Modern maintenance KPIs depend on several core maintenance activities:
Data collection and visualization form the foundation of maintenance KPIs, enabling maintenance teams to identify and track the metrics most relevant to their assets.
Over time, maintenance teams collect data about the assets they are responsible for, such as equipment failures, number of repairs, spare parts usage, inspections and maintenance schedules. They feed that data into a CMMS—although, increasingly, CMMS tools can automate this process.
The CMMS centralizes the asset data and generates a maintenance dashboard that connects the data to performance metrics. Popular metrics the CMMS software can display include:
Modern maintenance management software tracks these performance metrics—and others—over time, giving maintenance technicians a clearer understanding of how they’re performing through KPIs like maintenance backlogs, asset uptime, schedule compliance and equipment availability.
For most organizations, implementing strong data collection and visualization through a CMMS tool lays the groundwork for real-time condition monitoring (CM), a key aspect of most digital transformation initiatives.
CM is a type of predictive maintenance that uses real-time data collection and analysis to monitor asset health, detect faults and identify problems early before they cause unplanned downtime.
CM leverages IoT sensors and advanced AI analysis to detect changes in vibration, temperature, pressure and fluid levels that can help predict when an asset is likely to fail. When implemented as part of an overall maintenance strategy, CM helps optimize maintenance planning, simplify routine maintenance tasks and enhance overall operational efficiency across a wide range of maintenance activities.
Continuous improvement is an ongoing process that begins with the collection of asset data and runs through the identification and tracking of maintenance KPIs and the improvement of maintenance processes over time. Relying on maintenance KPIs, maintenance teams practice continuous improvement by taking corrective actions that help improve operational efficiency and extend asset lifecycles.

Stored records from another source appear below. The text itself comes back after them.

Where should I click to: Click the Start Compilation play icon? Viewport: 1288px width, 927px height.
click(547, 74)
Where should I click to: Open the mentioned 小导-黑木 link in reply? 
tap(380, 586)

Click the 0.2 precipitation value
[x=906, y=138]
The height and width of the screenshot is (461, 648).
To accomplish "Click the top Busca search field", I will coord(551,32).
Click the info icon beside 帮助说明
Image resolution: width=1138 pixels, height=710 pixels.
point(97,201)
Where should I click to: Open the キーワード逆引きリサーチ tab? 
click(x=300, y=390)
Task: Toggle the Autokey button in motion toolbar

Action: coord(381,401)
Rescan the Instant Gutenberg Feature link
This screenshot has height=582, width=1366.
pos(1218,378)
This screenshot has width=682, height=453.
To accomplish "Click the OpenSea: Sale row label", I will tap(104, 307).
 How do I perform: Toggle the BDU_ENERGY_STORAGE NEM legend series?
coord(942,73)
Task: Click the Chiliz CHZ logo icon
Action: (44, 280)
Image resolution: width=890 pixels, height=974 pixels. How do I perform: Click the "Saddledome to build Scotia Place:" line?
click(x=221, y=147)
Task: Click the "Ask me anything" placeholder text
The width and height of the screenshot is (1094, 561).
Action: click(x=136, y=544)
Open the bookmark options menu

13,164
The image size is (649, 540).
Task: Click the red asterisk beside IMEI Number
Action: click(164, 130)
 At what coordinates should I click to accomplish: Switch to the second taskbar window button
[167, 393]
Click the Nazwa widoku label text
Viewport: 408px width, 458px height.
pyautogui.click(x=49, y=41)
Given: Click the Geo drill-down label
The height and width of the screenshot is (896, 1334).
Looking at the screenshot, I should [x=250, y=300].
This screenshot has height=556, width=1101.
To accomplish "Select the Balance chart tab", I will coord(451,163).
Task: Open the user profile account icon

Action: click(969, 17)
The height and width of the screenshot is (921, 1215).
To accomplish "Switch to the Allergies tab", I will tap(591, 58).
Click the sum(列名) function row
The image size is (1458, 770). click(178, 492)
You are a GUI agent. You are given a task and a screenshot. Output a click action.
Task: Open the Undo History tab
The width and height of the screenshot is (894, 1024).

The practice of continuous improvement treats maintenance operations as a constantly evolving practice rather than a static set of repairs in response to breakdowns. Maintenance teams that use maintenance KPIs to inform their maintenance activities can constantly optimize their approaches according to the latest information about asset health and performance.
Benchmarking is the systematic process of comparing asset performance, cost and reliability metrics against industry standards, and it’s only possible once an organization has identified and begun tracking maintenance KPIs.
World-class maintenance organizations often target specific industry benchmarks for critical KPIs like MTBF, MTTR, mean time to failure (MTTF), planned maintenance percentage (PMP) and overall equipment effectiveness (OEE).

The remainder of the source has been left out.